By early summer 2020, many Colorado employers were awaiting Governor Jared Polis’s signature on the HFWA (which was required before the new law went into effect) and had little idea of how the Act (including its incorporation of the FFCRA’s paid sick leave requirements) would interact with the HELP rules.
Governor Polis signed the HFWA on July 14, 2020, making the new state law effective immediately. The CDLE amended the HELP rules the same day to reflect they had been superseded by the HFWA, but it did so with little fanfare, leaving many Colorado employers uncertain about which rules applied to them until they could consult with counsel.
Proposition 118: Voters have final word
Finally, on November 3, 2020, Colorado voters threw another wrench at employers, approving a sweeping new state-run insurance program providing paid medical and family leave to employees in the state. The new program, passed under a ballot initiative (Proposition 118), will be funded through a new payroll tax split evenly between employers and employees, with the tax initially set at 0.9% of an individual’s wages up to a certain limit. Employers and employees will have to start paying into the new system on January 1, 2023, and benefits will be available beginning January 1, 2024.
The new program will provide most Colorado employees with up to 12 weeks of partial pay for various medical and family-related absences from work, and many of the qualifying reasons for paid leave overlap with the qualifying reasons under the HFWA. It remains to be seen whether—and how—an employer’s obligations under the HFWA may be reconciled with its obligations under the new paid medical and family leave program, but the obligations will largely be cumulative. That’s because the new paid medical and family leave program states employers can’t require employees to exhaust their accrued sick leave before receiving benefits under the program.

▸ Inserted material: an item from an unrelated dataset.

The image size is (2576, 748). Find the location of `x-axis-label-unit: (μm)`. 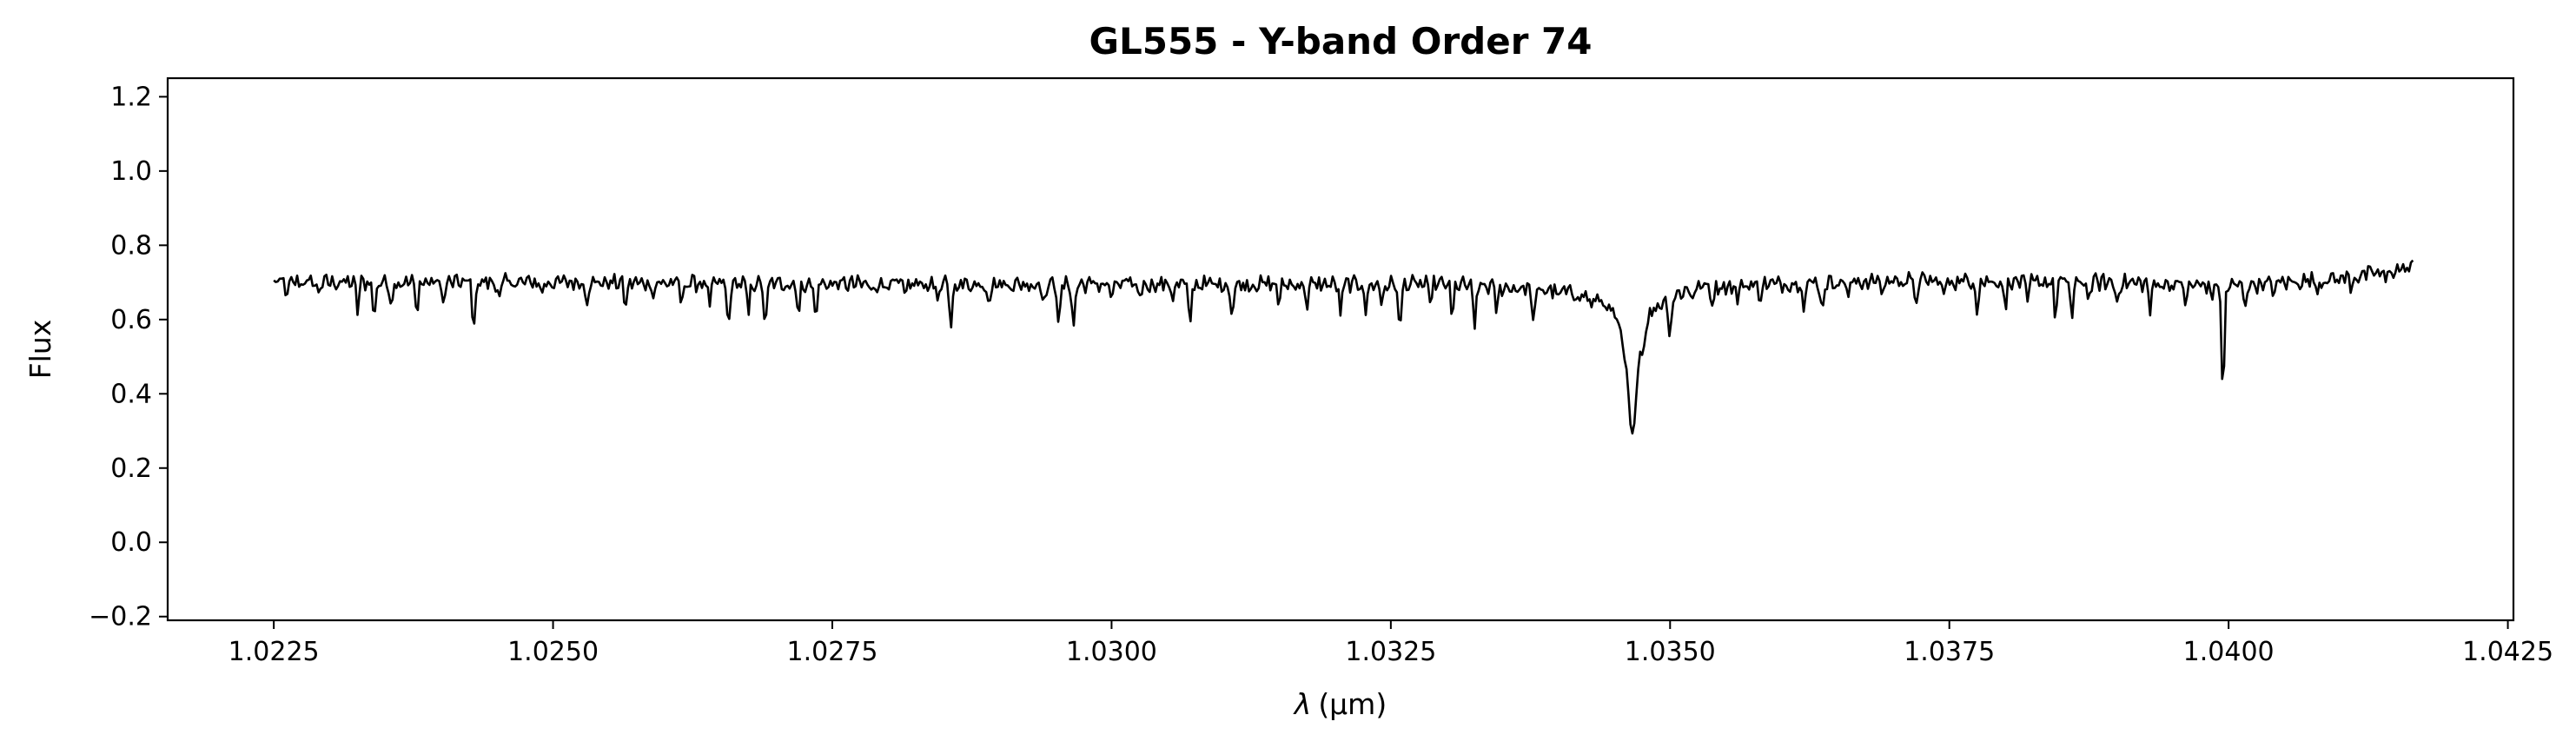

x-axis-label-unit: (μm) is located at coordinates (1352, 704).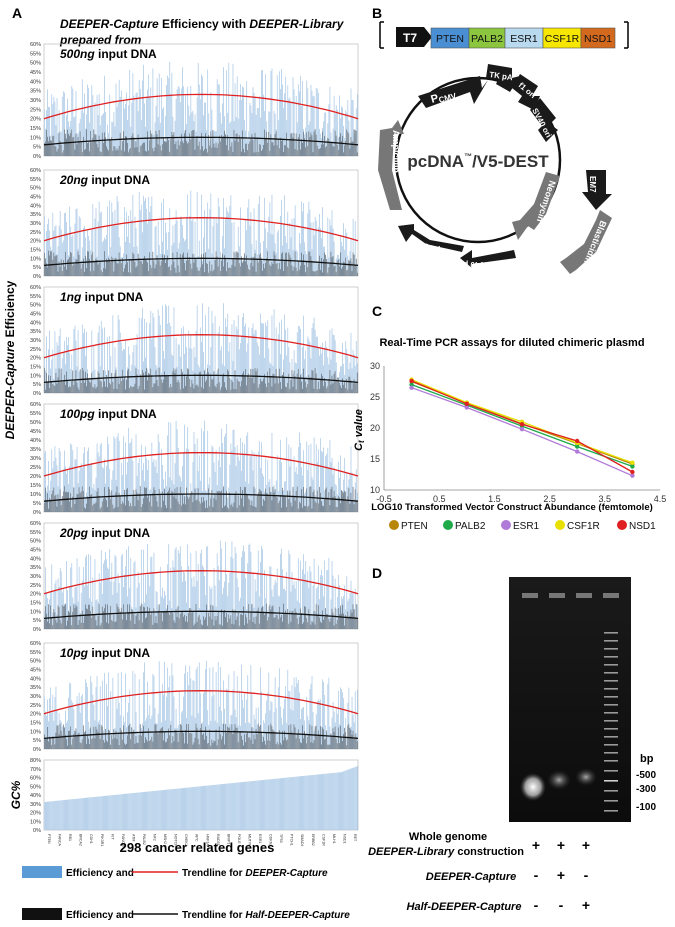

Colorado employers are understandably sick of all the new paid leave requirements thrown at them in 2020. And they’re understandably nauseous at the prospect of determining how all the new obligations may overlap and interplay in the years ahead. While anyone may be naïve to be optimistic after a year like the one we all just experienced, at least one thing may be said with certainty about the 2021 and years ahead: at least they won’t be 2020.